Keyshares file structure

Using Distributed Key Generation, the SSV protocol encrypts and splits a validator key into multiple key shares. The key shares are then distributed to multiple non-trusting nodes run by operators.

The file also includes signed data that helps detect tampering. For example, if someone changed ownerAddress or ownerNonce and tried to submit the modified file to SSV Network, the key shares would be considered invalid and ignored by network participants because the signature would no longer match the contents.

More details about each element of the keyshares structure are below.

An example of keyshares.json structure:

{
  "version": "v1.1.0",
  "createdAt": "2025-05-14T10:23:43.794Z",
  "shares": [
    {
      "data": {
        "ownerNonce": 0,
        "ownerAddress": "OWNER_ADDRESS",
        "publicKey": "VALIDATOR_PUBKEY",
        "operators": [
          {
            "id": 1,
            "operatorKey": "OPERATOR_PUBKEY"
          },
          {...},
          {...},
          {...}
        ]
      },
      "payload": {
        "publicKey": "VALIDATOR_PUBKEY",
        "operatorIds": [1,2,3,4],
        "sharesData": "ENCRYPTED_SHARES_DATA"
      }
    }
  ]
}

Details about the sharesData field

Below is an example of sharesData from a Hoodi validator with 4 operators.

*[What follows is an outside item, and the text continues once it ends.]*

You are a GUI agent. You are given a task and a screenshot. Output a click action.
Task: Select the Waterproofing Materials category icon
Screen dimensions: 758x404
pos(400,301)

Each segment is highlighted with color:

Explanation of each segment

• Signature - The first 192 characters, excluding 0x, are a serialized BLS-signed message (read more about SSZ). The message is ownerAddress:ownerNonce, signed by the validator private key, and can therefore be verified using the validator publicKey.
• Shares' public keys - An array of concatenated BLS public keys. Each element is a public share of the validator key and is 96 characters long. The number of shares depends on the number of selected operators.
• Encrypted shares - An array of concatenated encrypted shares. Each element is a private share of the validator key and is 512 characters long. The number of shares depends on the number of selected operators. Shares are encrypted with each operator’s public key and can only be decrypted with the corresponding private key.

If you want to learn more about keyshare verification, you can review the verify-keyshare repository on GitHub:

• The validateSingleShares function in ssv-keys.ts performs signature verification.
• The buildSharesFromBytes function breaks down each operator’s key share.
• The areKeysharesValid function then checks the signature and operators’ key shares against the validator public key.